8. — А что если я не буду интерпретировать я-люблю-тебя? Что если не доводить это произнесение до состояния симптома? — На свой страх и риск: разве вы не говорили сто раз о нестерпимости любовных неудач, о необходимости уйти от них? Если вы хотите «излечиться», вам нужно верить в симптомы и верить, что я-люблю-тебя есть один из них; вам нужно правильно интерпретировать, то есть, в конечном счете, уничижать.

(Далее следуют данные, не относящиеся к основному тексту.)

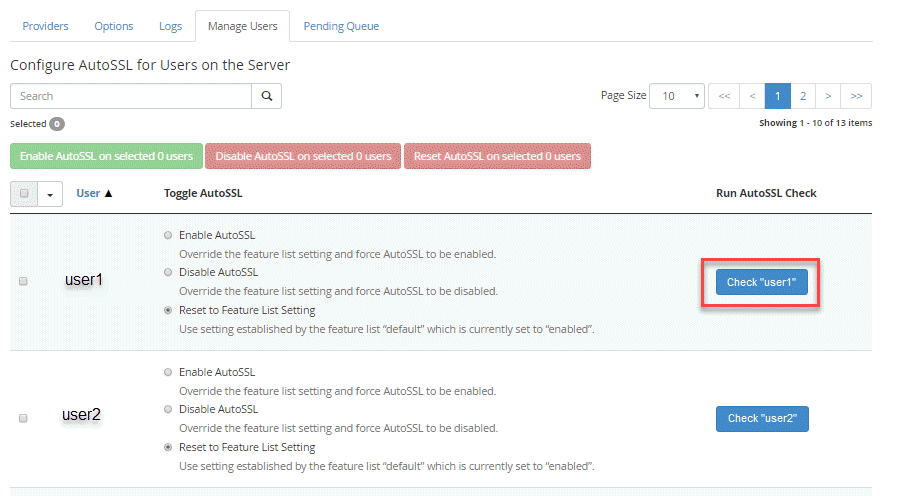Open the Logs tab
Screen dimensions: 905x496
pos(170,26)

— Что мы, в итоге, должны думать о страдании? Как должны мы его мыслить? оценивать? Обязательно ли страдание связано со злом? Не излечивается ли любовное страдание лишь противодействующим, уничижительным лечением (нужно подчиниться запрету)? Нельзя ли, перевернув оценку, вообразить Ницше трагический облик любовного страдания, трагически утверждающееся я-люблю-тебя? А если любовь (влюбленного) поместить (вернуть) под знак Активности?

Ницше


9. Отсюда — новый взгляд на я-люблю-тебя. Это не симптом, это действие. Я произношу, чтобы ты ответил, и тщательность формы (буква) ответа приобретает фактическую значимость наподобие формулы. Поэтому не достаточно, чтобы другой ответил мне простым означаемым, будь то даже положительным («я тоже»); нужно, чтобы вопрошаемый субъект взял на себя сформулировать, произнести то я-люблю-тебя, которое я ему протягиваю: «Я люблю тебя», — говорит Пеллеас. — «И я люблю тебя», — говорит Мелисанда.

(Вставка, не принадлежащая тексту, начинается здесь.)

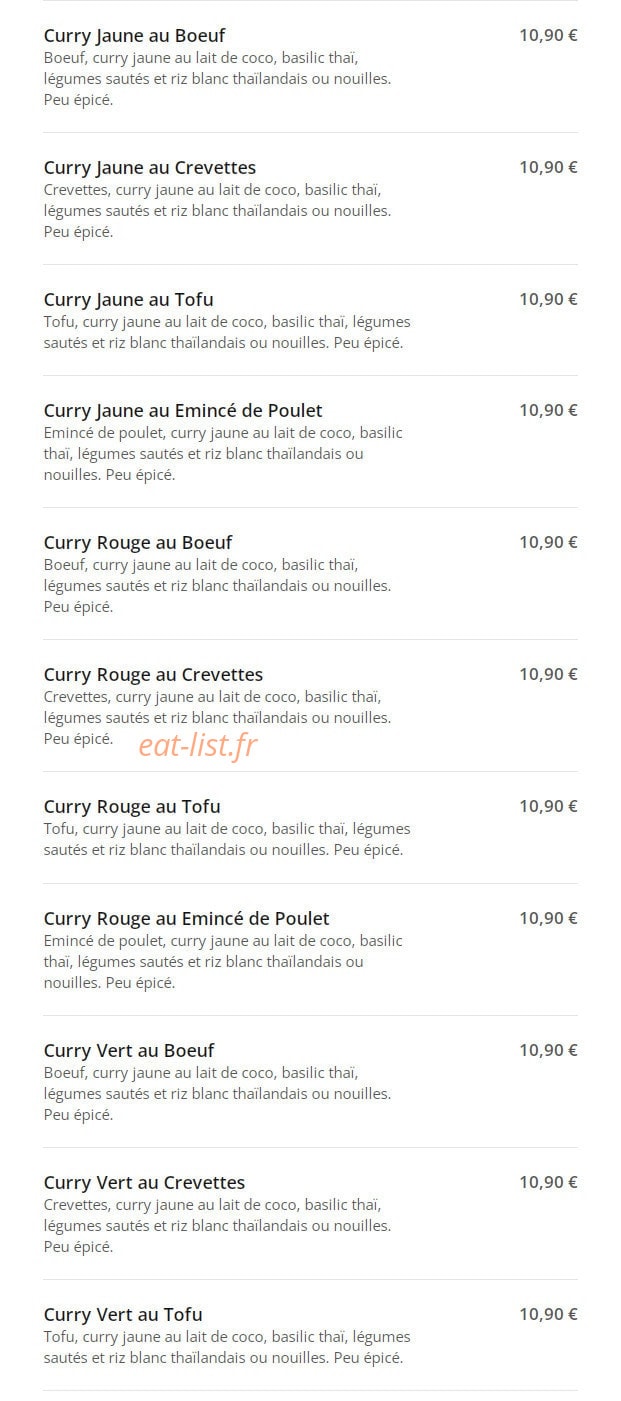The image size is (621, 1401).
Task: Choose Curry Rouge au Tofu from the list
Action: pos(132,807)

Настоятельная просьба Пеллеаса (если предположить, что ответ Мелисанды был в точности таким, как он и ожидал, что вероятно, потому что он почти сразу после этого умирает) исходит из необходимости для влюбленного субъекта не только быть любимым в ответ, знать это, быть в этом уверенным и т. д. (все это операции, которые не выводят из плана означаемого), но и слышать, как это говорится в форме столь же утвердительной, столь же полной, столь же членораздельной, как его собственная; я хочу получить с размаху, целиком, буквально, без уверток формулу, архетип любовного слова; никаких синтаксических лазеек, никаких вариаций; пусть оба слова отвечают друг другу целиком, совпадая своими означающими (Я тоже — это как бы полная противоположность холофразы); важно, что это физическое, телесное, лабиальное изречение слова: раздвинь губы, и пусть это выйдет из них (соверши нечто непристойное). То, чего я исступленно хочу, это добыть слово, Магическое, мифическое? Чудовище — заклятое в своем безобразии — любит Красавицу; Красавица, ясное дело, не любит Чудовище, но в конце, побежденная (неважно чем; скажем, беседами, которые она вела с Чудовищем), она все же говорит ему магическое слово: «Я люблю, вас, Чудовище»; и тут же под пышный душераздирающий пассаж арфы возникает новый субъект. Эта история архаична? Тогда вот другая: некто страдает оттого, что его покинула жена; он хочет, чтобы она вернулась, он хочет именно того, чтобы она сказала ему: я люблю тебя, и он сам тоже гоняется за этим словом; в конце концов она ему его говорит — и тут он падает в обморок; это фильм 1975 года. Или еще — снова миф; Летучий Голландец скитается в погоне за этим словом; если он его получит (с клятвой верности), он перестанет скитаться (для мифа важна не эмпирика верности, а ее произнесение, ее песнь).